The trade union movement should launch a massive recruitment drive amongst unorganised workers, demanding the outright banning of all ZHCs, fighting instead for a decent Living Wage as the guaranteed minimum hourly rate for all over 16.  They should demand secure and permanent jobs for all – including full time jobs for all who want them.

By fighting to boost the hourly rates of pay, the working week could also be drastically reduced to a maximum of 35 hours across the board, without loss of earnings, ending the crazy contradictions of millions stressed out by working the longest hours in Europe whilst millions of others suffer the poverty and insecurity of no or casualised work.

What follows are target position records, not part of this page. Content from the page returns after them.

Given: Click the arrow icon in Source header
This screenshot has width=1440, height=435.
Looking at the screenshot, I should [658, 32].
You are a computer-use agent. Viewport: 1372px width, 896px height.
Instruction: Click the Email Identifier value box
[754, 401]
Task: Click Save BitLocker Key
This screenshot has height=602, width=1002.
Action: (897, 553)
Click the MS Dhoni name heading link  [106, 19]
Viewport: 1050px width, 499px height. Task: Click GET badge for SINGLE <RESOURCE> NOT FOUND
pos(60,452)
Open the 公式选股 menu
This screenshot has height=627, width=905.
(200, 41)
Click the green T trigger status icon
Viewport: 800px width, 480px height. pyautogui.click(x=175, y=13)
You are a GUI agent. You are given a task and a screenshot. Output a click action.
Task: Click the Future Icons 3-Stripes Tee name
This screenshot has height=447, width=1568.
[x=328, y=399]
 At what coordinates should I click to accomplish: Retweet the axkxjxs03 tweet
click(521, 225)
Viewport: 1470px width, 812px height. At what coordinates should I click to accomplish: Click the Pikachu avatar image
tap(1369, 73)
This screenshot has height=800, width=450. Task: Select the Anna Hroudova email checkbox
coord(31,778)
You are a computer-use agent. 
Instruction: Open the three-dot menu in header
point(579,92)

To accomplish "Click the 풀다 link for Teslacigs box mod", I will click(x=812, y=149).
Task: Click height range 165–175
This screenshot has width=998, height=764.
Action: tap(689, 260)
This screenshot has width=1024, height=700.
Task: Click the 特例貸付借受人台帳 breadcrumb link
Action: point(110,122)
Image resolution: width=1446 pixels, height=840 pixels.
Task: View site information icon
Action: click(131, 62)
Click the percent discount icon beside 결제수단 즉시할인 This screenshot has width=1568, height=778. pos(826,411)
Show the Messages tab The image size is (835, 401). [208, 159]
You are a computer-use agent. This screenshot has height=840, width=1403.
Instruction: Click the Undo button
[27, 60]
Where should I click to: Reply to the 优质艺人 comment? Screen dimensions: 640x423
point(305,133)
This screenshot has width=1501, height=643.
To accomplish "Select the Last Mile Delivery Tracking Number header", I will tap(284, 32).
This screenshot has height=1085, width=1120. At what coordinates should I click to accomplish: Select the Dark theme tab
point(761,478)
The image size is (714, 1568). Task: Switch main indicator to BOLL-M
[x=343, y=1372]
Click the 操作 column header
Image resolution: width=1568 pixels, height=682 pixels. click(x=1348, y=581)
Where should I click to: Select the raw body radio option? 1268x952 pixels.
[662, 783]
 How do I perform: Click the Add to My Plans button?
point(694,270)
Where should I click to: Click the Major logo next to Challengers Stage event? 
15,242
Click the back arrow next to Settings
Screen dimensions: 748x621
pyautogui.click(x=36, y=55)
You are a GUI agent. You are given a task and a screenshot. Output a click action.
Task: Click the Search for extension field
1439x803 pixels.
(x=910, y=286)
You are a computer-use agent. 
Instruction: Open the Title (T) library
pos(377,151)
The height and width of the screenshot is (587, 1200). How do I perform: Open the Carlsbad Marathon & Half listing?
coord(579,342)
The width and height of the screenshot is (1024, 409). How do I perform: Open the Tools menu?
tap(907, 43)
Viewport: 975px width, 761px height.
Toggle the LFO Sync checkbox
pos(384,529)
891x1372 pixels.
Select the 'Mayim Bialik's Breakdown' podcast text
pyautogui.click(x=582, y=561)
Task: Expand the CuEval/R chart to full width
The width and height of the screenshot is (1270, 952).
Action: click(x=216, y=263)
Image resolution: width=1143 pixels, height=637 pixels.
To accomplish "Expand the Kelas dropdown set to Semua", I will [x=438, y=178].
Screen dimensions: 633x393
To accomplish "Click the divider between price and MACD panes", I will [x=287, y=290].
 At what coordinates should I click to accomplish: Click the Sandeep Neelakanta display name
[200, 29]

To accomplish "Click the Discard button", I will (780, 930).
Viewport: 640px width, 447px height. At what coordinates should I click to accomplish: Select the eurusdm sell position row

There is vast potential for employment – in building decent affordable homes,  hospitals,  state-of-the-art local schools; in green energy and an integrated public transport network.  Instead of foisting insecure work on workers, we need to build a crusade for dignity at work, decent and secure jobs, democratic rights, and a vast, radical shift in power and wealth from the capitalist profit-junkies to workers’ wages and public services.

Today’s Westminster parties will not deliver such a vision.  All the more reason to link the struggle against modern serfdom in all its forms – including ZHCs – to the call for an independent Scotland where we can build a socialist future that is founded on people, not profit.